Witness

This short piece— yet another competition entry— was in the subgenre of “shipwreck.” Unable to help myself, I was drawn to the supernatural, and wished to give the piece a dreamy, sunken feeling. I accept critique regarding the somewhat opaque plotline.

***

Minh dips his paddle into crystalline blue shallows, clear to the bottom, genteel waters clutching the sheer coastline. Draped in the edges of jungle, the cliffs buzz with life: caws, chatters, and chirps— the five-pitch song of babblers ringing like a taunt, rhythmic over the cacophony. I - can - see - you - there! I - can - see - you - there!

Sunlight dances on the surface of the water. These remote regions of Palawan are devastating in their beauty, luring Minh in like an insect to the warmth of a lamp. He is searching for her veins-- deep coastal caves, the mouths of the underground rivers that flow to the island’s heart. 
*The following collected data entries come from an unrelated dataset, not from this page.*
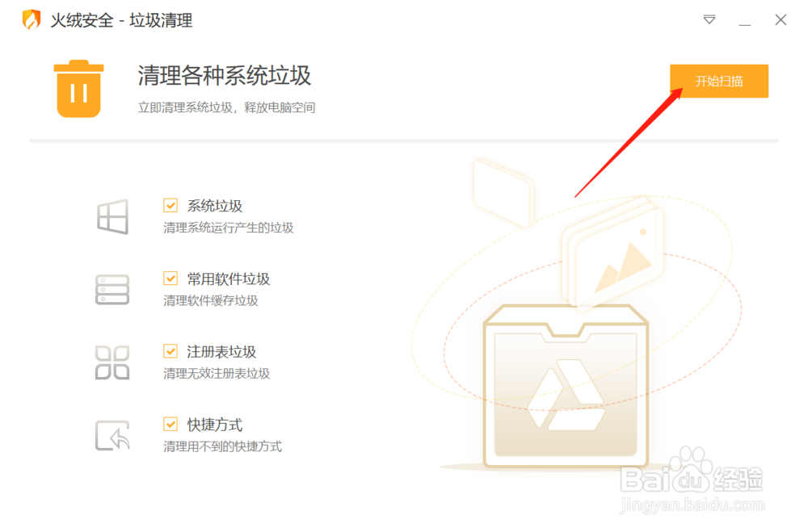808x532 pixels.
Task: Click the stacked drives software junk icon
Action: pos(112,290)
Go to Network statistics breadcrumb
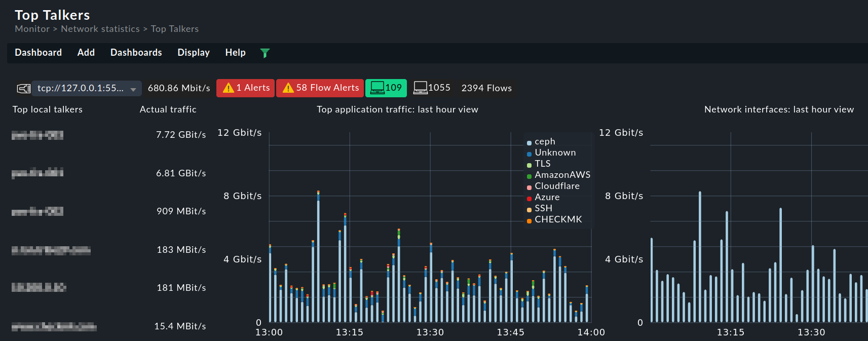Screen dimensions: 868x341 tap(100, 29)
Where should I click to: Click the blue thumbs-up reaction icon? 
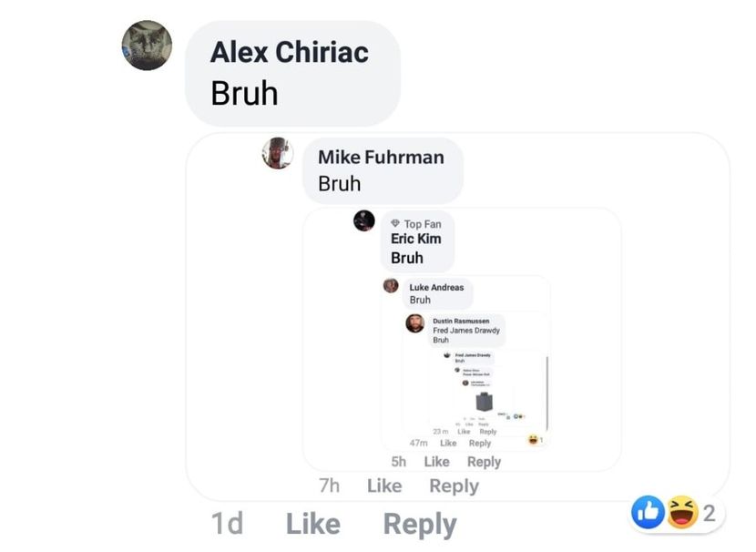[x=648, y=512]
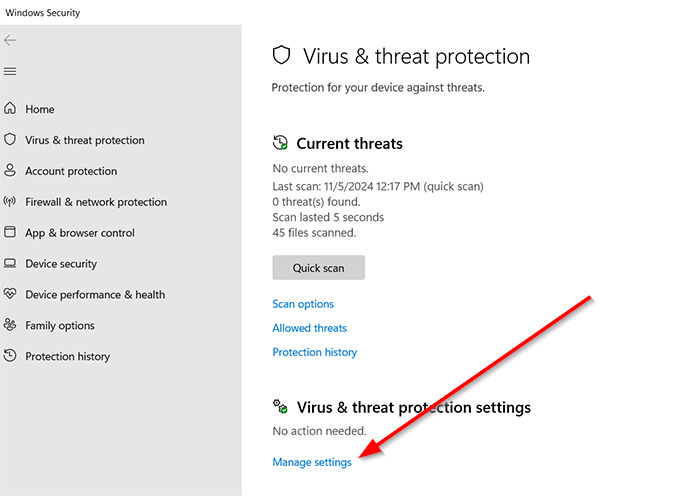Viewport: 700px width, 500px height.
Task: Click the Firewall & network antenna icon
Action: [x=10, y=202]
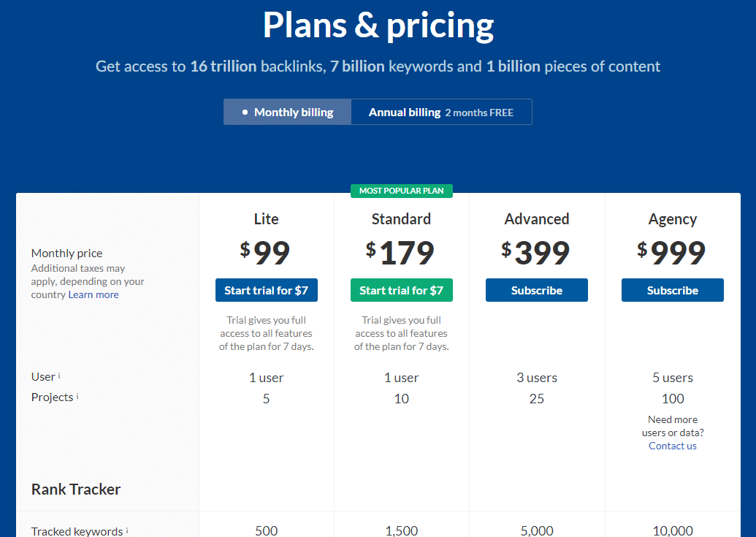Click the Lite plan heading
Screen dimensions: 756x537
[266, 219]
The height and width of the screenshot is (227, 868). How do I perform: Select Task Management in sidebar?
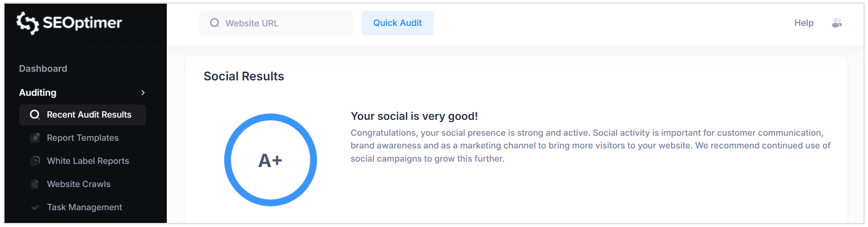(x=85, y=207)
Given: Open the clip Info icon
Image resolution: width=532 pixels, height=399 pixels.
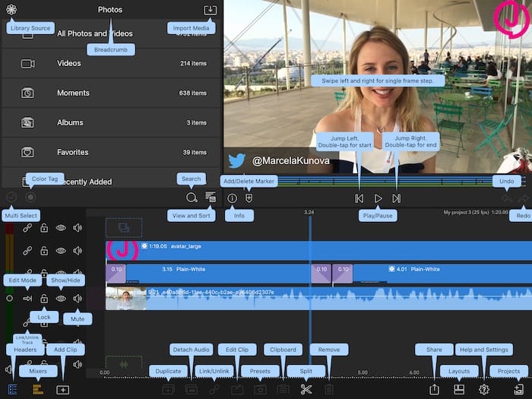Looking at the screenshot, I should tap(233, 198).
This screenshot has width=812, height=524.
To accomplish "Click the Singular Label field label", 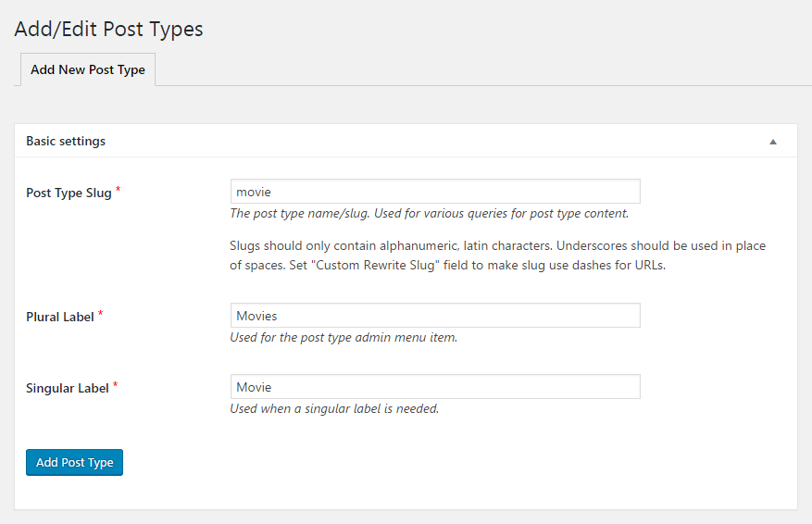I will pos(68,388).
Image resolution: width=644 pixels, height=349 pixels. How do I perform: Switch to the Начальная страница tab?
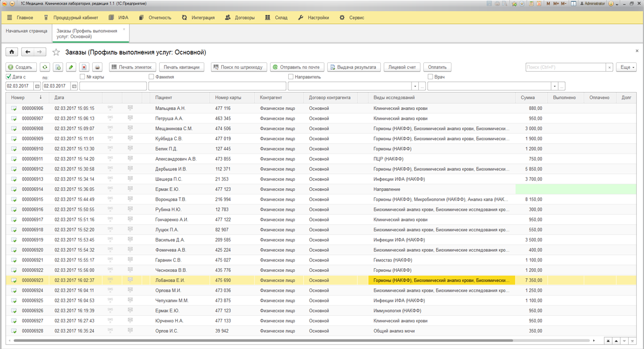point(27,31)
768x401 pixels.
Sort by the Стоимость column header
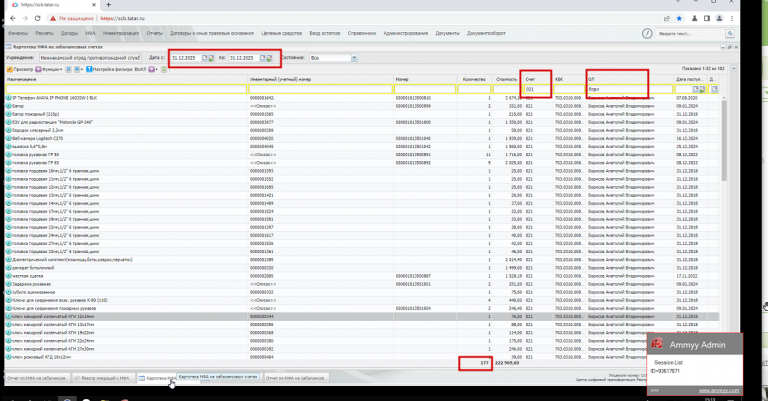click(x=506, y=79)
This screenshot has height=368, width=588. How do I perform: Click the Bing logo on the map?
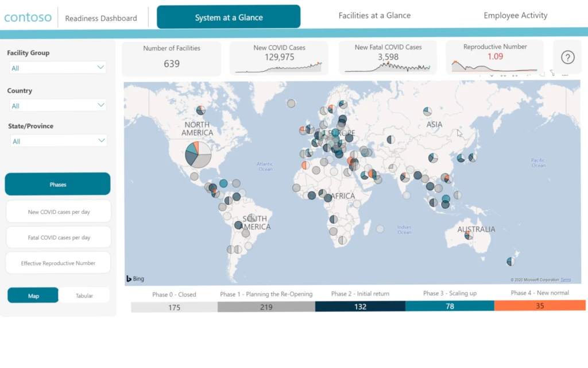[x=136, y=279]
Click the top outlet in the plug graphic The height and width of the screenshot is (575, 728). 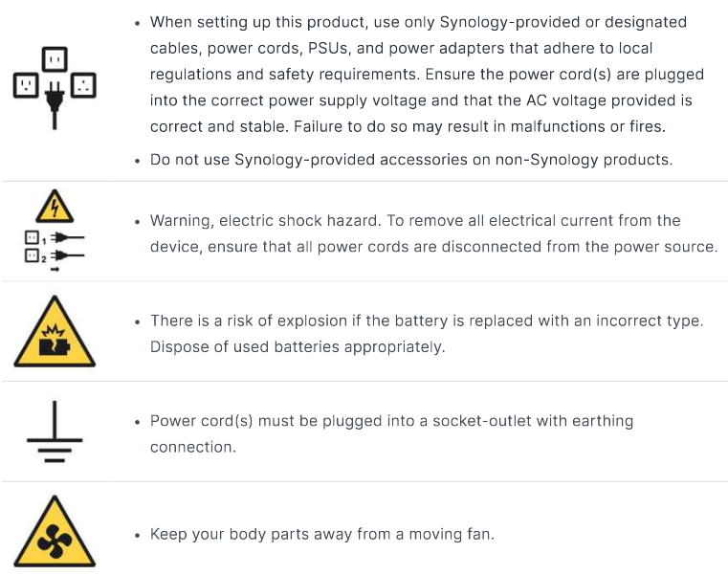click(x=55, y=59)
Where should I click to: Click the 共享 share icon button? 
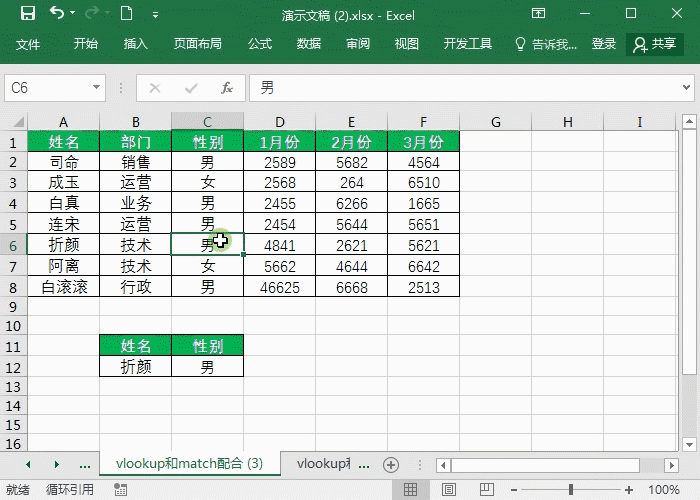[654, 44]
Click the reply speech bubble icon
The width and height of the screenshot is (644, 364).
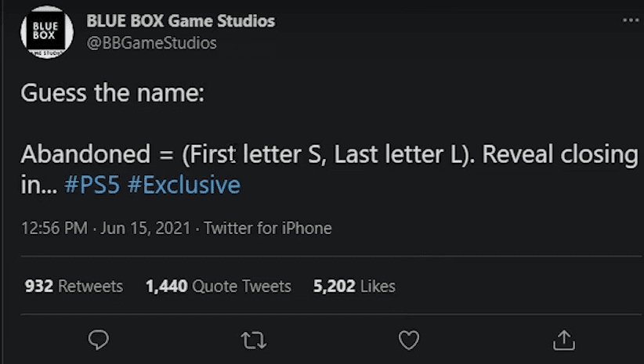pos(98,340)
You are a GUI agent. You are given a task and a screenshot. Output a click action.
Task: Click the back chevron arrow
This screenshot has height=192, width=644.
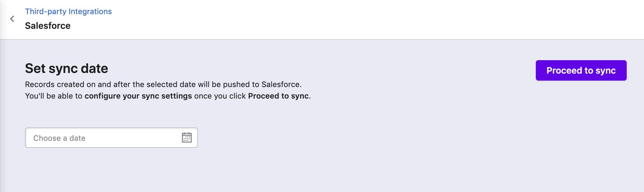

Minh grins as he catches sight of one, a black cape in the cliffs. It is low, the kind of cave easily sealed at high tide. Noting the time, he paddles further into its coolness. 

It is a narrow, twisting passage. Minh’s lamplight ripples over black water. Jungle clamor fades into stillness and unsteady drips. Minh feels a tug from his chest to the dark, drawing him further— until he is pulled from his stupor by the call of the other paddlers, urging him to leave before the change of tide. After a pause, Minh turns back. 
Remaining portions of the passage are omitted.